Ama konuyu sadece hadis kültürüyle yorumlamak kesinlikle yanlıştır. Nitekim ehli hadis olan Türkiye’den ehli hadis eğitimi alanlardan Işid çıkmıyorken, başka İslam ülkeleri ve hatta Avrupa’dan sayısız işid çıkıyor. Demek ki konu kaynak sorunu değil, sosyopsikolojik bir sorundur ve sebep ve çözüm çareleri konunun uzmanlarınca saha araştırmalarıyla teşhis edilebilir ancak.
Şiid Kaynak Sorunudur
Lakin Şiid zihniyeti Işid’in tam aksine bir kaynak sorunudur. 1300 yılda Sünnilere karşı biriktirilen haksız öfkelerin Şia külliyatı ile şekillendirilip sahaya sürülmesinden ibarettir. Işid zihniyeti Ehli sünnet içinde aşırı uç ve istisna vakalarıdır ve zamanla kaybolup gideceklerdir. Lakin Şiid zihniyeti Şia’nın temel zihniyeti olduğu gibi, Şia içinde Tufeyli gibi makul düşünenler istisna vakalardır ve maalesef zamanla bunlar kaybolup gideceklerdir.

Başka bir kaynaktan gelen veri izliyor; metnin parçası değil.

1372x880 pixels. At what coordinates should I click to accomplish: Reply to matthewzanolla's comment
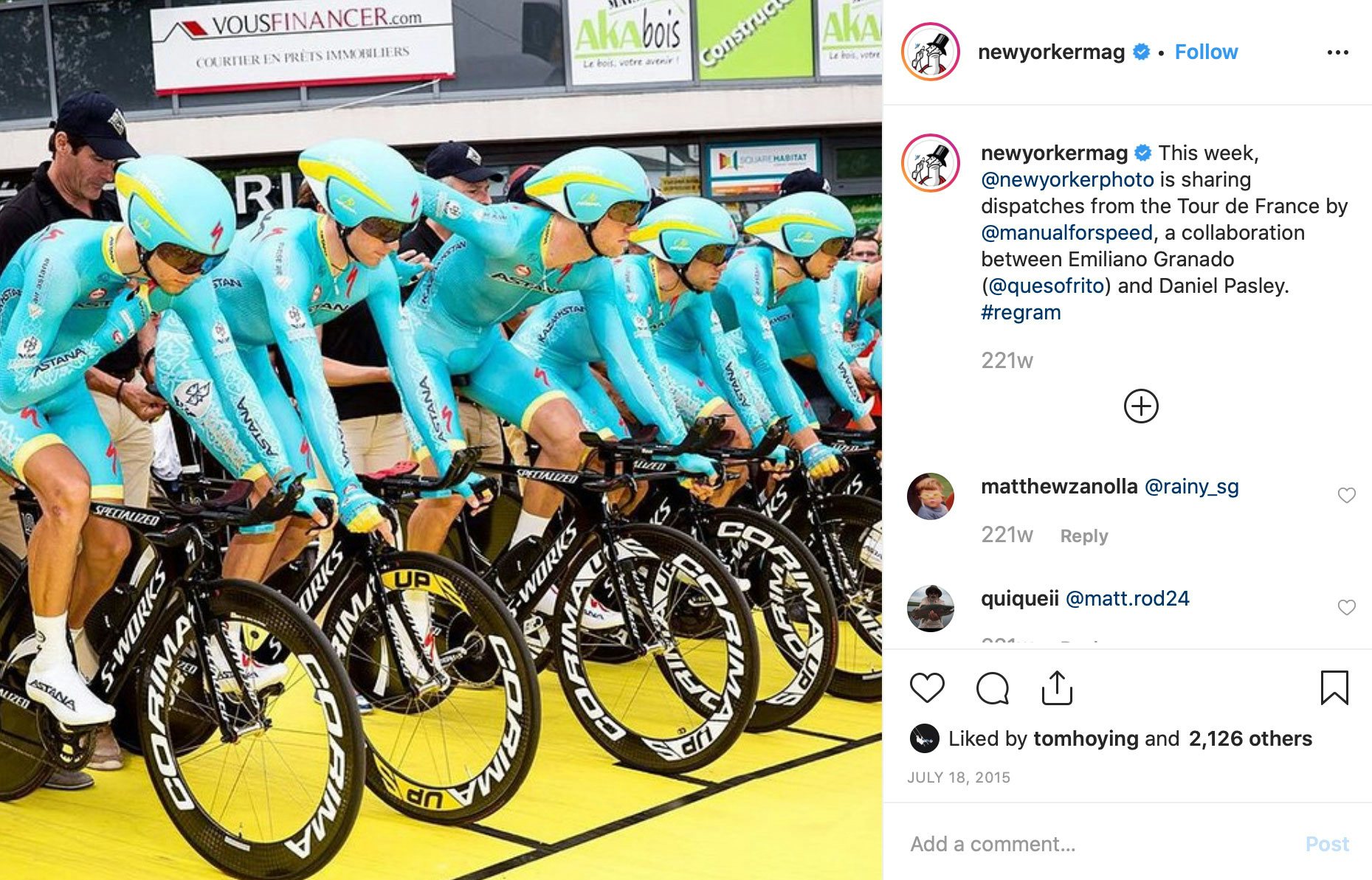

Benzeri durum Türkiye’deki Alevi mezhepçiliği için de söz konusudur. 1000 yıllık kinlerini din haline getiren bu kesimin fanatiklerinin tek derdi, Sünnileri bir şekilde kontrol altına almak ve hatta ellerinden gelirse daha ileri gidebilmektir. Azınlık ve dağınık olmaları nedeniyle şu anda bu amaçlarına doğru ciddi adımlar atamıyorlar ama, her bir mensubu içinde potansiyel bir Şiid kini taşıyor. Kim bilir şu anda İran’ın Irak, Suriye ve Yemendeki başarılarını sevinçle izliyor ve Türkiye ile ilgili adımlarını bekliyorlar kendi atacakları adımlar için. Mesela 15 Temmuz başarılı olsa ve Türkiye’de farklı bir atmosfer olsa idi, söz konusu kesim şimdiki gibi mi tutum takınacaklardı acaba?
İçimizdeki Işidçilere Operasyon Tamam da Ya Şiidçilere?

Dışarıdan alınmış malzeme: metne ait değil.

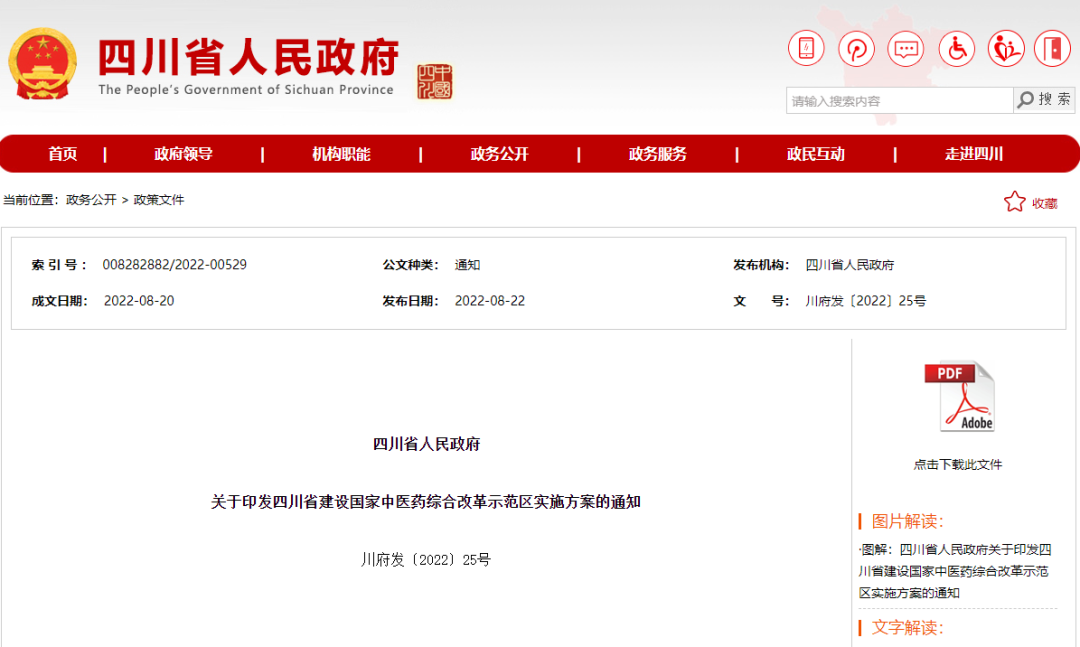Image resolution: width=1080 pixels, height=647 pixels.
Task: Click the star 收藏 favorite icon
Action: coord(1015,202)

Türkiye’nin Türkiye içinde ve dışındaki Işid mensup ve sempatizanlarına yaptığı operasyonlar, sapla samanı iyi ayırması kaydıyla zaruri ve olumlu. Ancak onlardan daha tehlikeli olan Şiidçilerin görmezden gelinmesi anlaşılır gibi değil. İran’ın resmi yada gayri resmi nüfuz ajanları Türkiye’nin dört bir tarafında, hatta Alevilerin esamesinin bile okunmadığı Karadeniz sahillerinde bile tam gaz icrai faaliyet ediyor, tıpkı Şah İsmail’in dailerinin yaptığı gibi Alevileri İran’ın nüfus ajanları haline getirmeye çalışıyorlarken, bunların değil engellenmek, isimlerinin bile anılmamasını anlamak mümkün değil.
Özellikle son yıllarda başta Irak ve Afganistan’dan gelenler olmak üzere, önemli bir kısmı da Alevilerin yoğun bulunduğu illere yönlendirilen Şiilerin durumunu anlamakta zorlanıyoruz. Iraktan Sünnilerin yerine konan Şiilerin Türkiye ye gelmesi yada Afganistandan İran’a göç eden Sünnilerin İran tarafından Türkiye’ye yönlendirilmesi rast gele mi yoksa planlı bir durum mudur? Bu gelen Şiilerin riskli illere yöneltilmesi tesadüf mü yoksa bir ihanet odağının eseri midir? Türkiye Devleti hep sonradan uyanmaya, yine kandırıldık demeye mahkum mudur hep? Fetö ihanetinden ders alınmadı mı hiç?